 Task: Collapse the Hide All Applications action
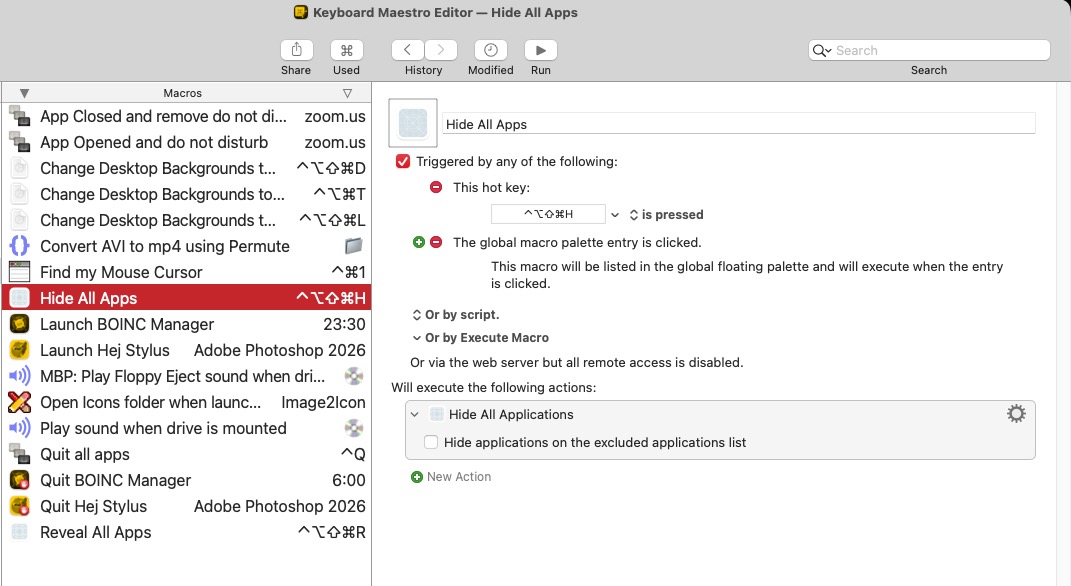tap(415, 414)
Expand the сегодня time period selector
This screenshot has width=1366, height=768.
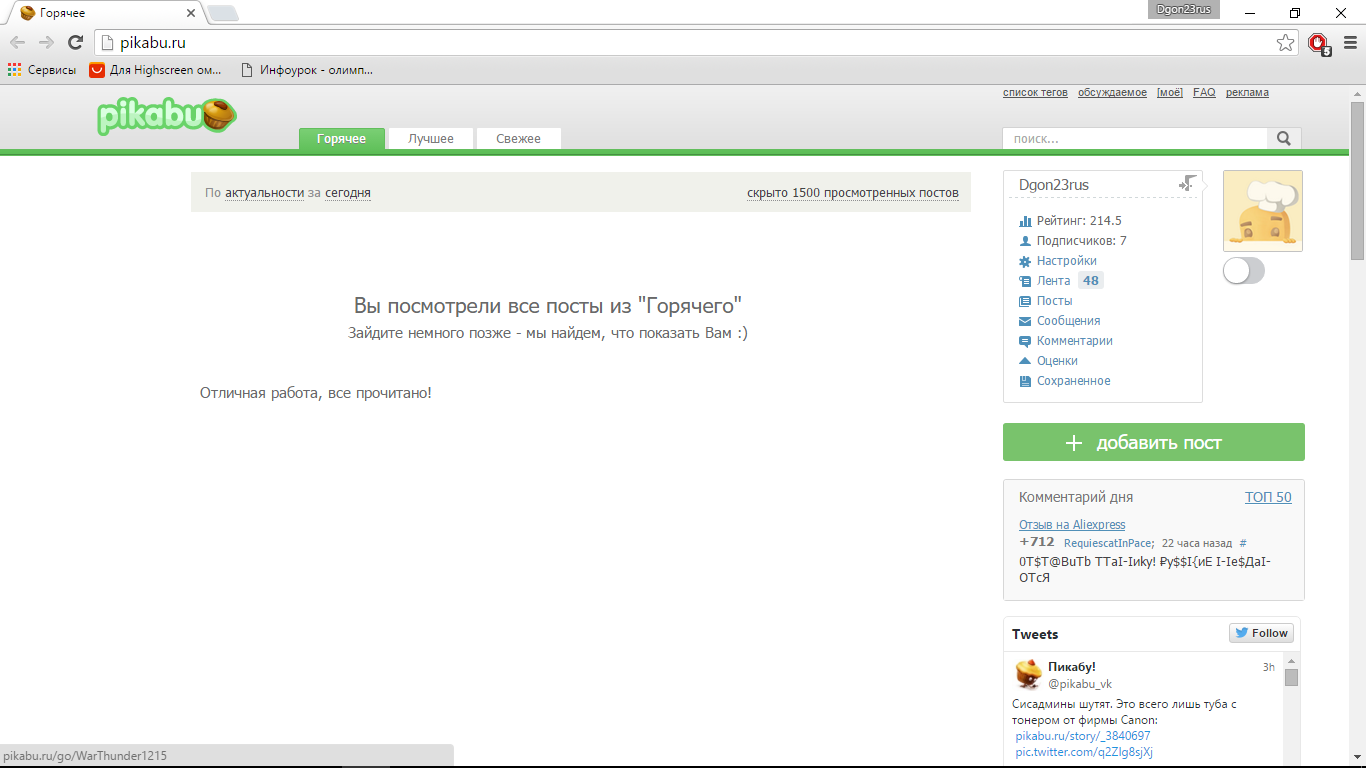347,193
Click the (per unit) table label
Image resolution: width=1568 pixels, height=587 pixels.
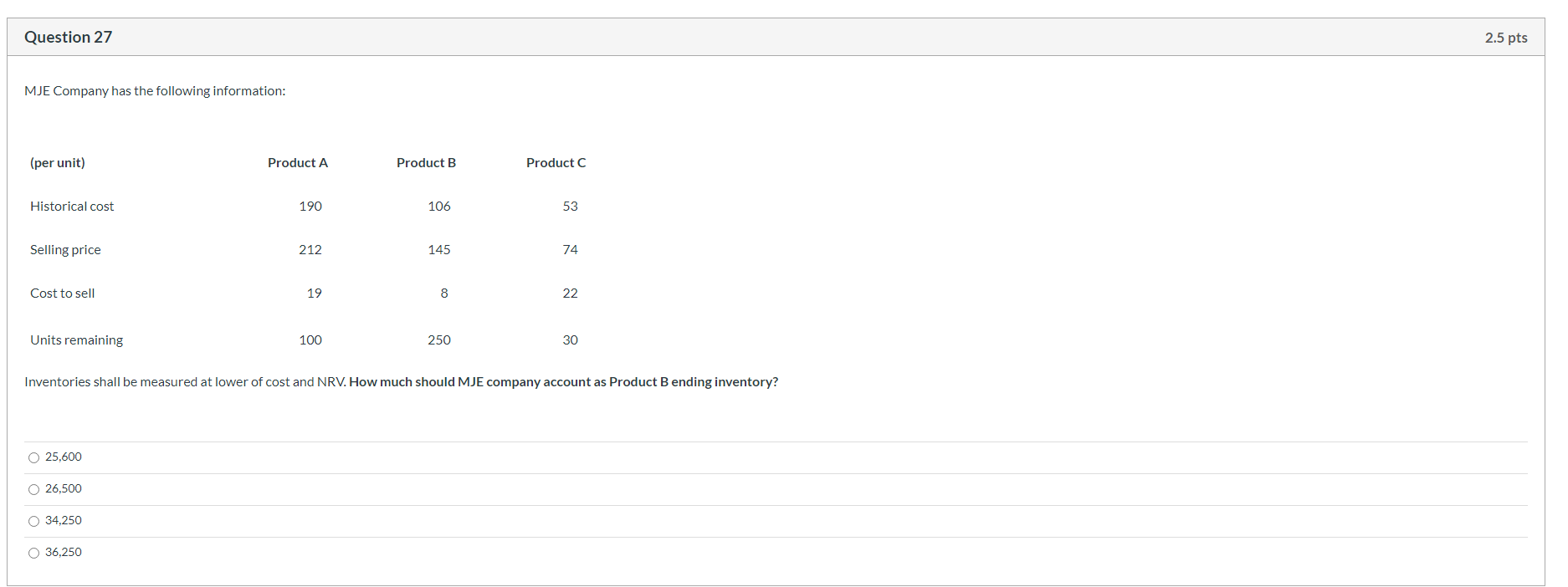[x=57, y=162]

Prompt:
Copy the records above line for line, with no changes to their wording, and leave out the pictures.

Written reply:
 Task: Collapse the Hide All Applications action
tap(415, 414)
Expand the сегодня time period selector
This screenshot has width=1366, height=768.
347,193
Click the (per unit) table label
Image resolution: width=1568 pixels, height=587 pixels.
[x=57, y=162]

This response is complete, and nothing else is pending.